(REQUIRED TASK)
Show every line of the listing below that contains the string "Viewport".

(MATERIAL)

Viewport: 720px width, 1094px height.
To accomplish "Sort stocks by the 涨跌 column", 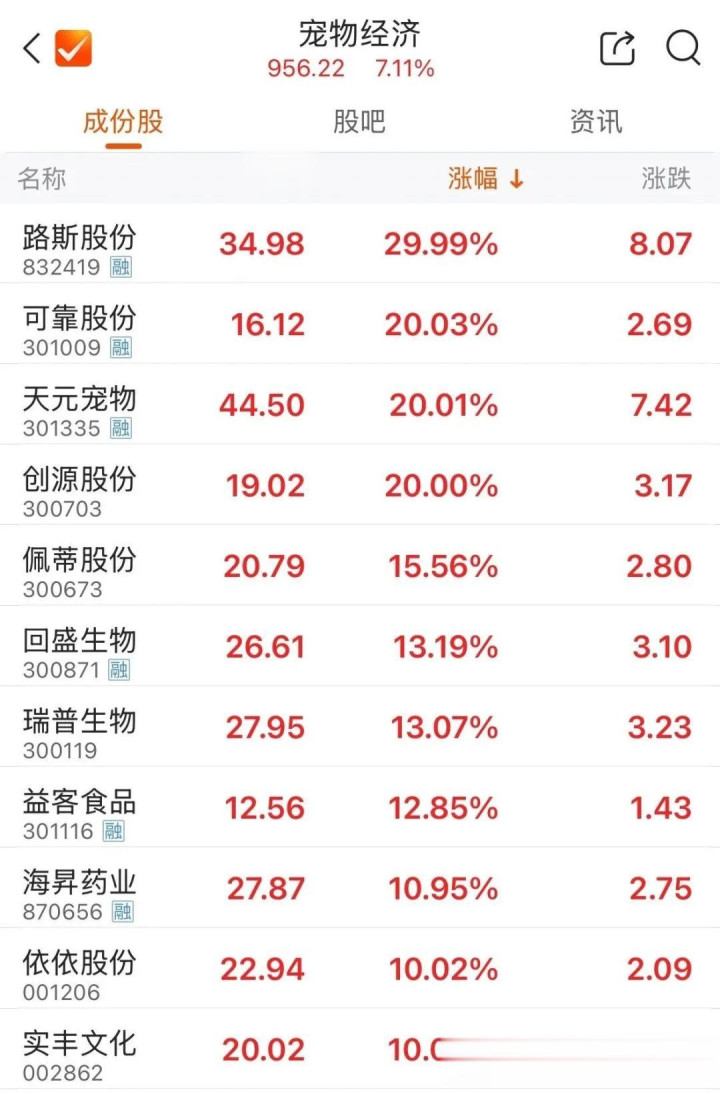I will 666,179.
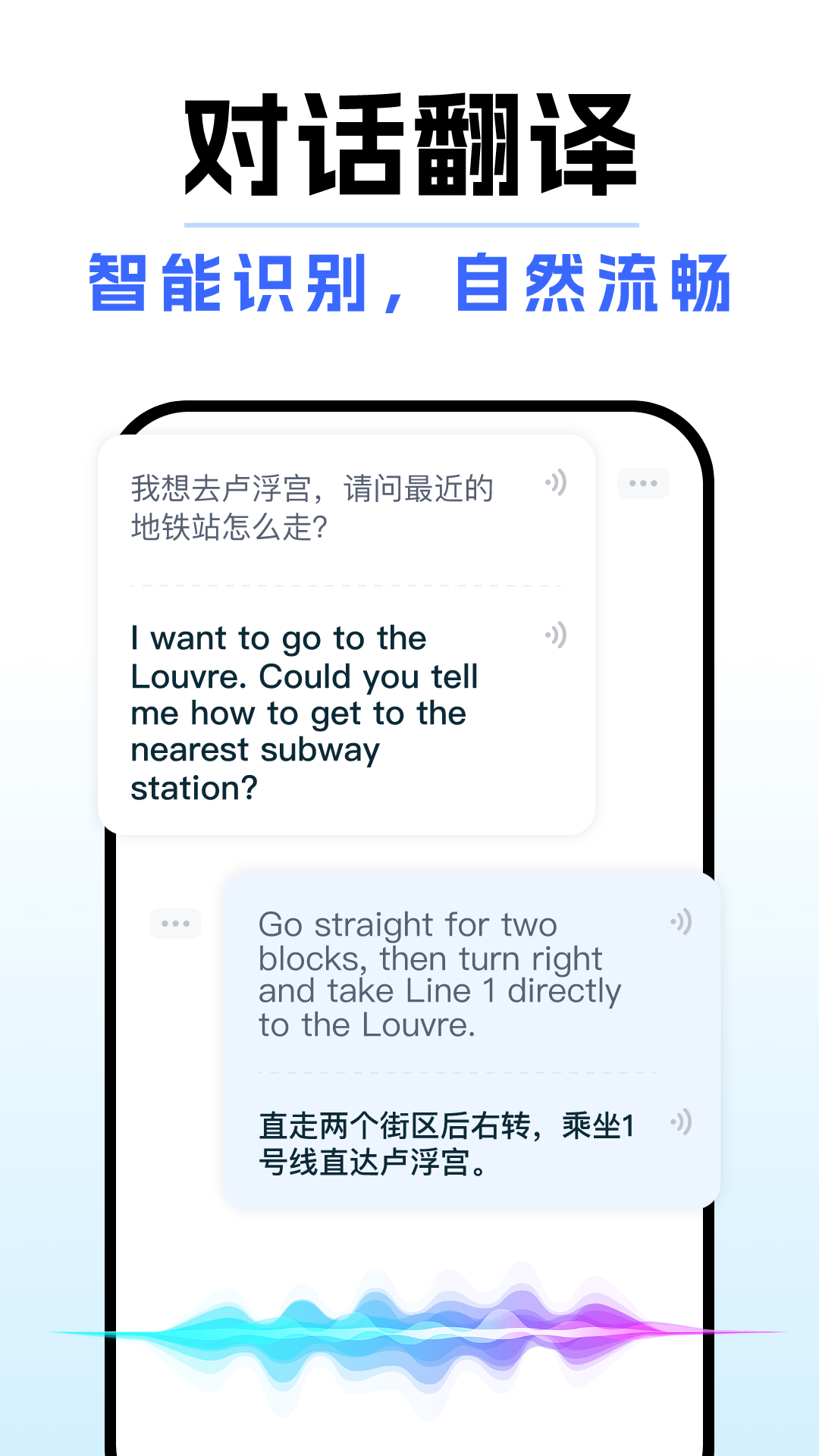Tap the audio playback icon for the subway directions
Screen dimensions: 819x1456
[x=681, y=921]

(SOLUTION TO THE EXERCISE)
Viewport: 720px width, 1094px height.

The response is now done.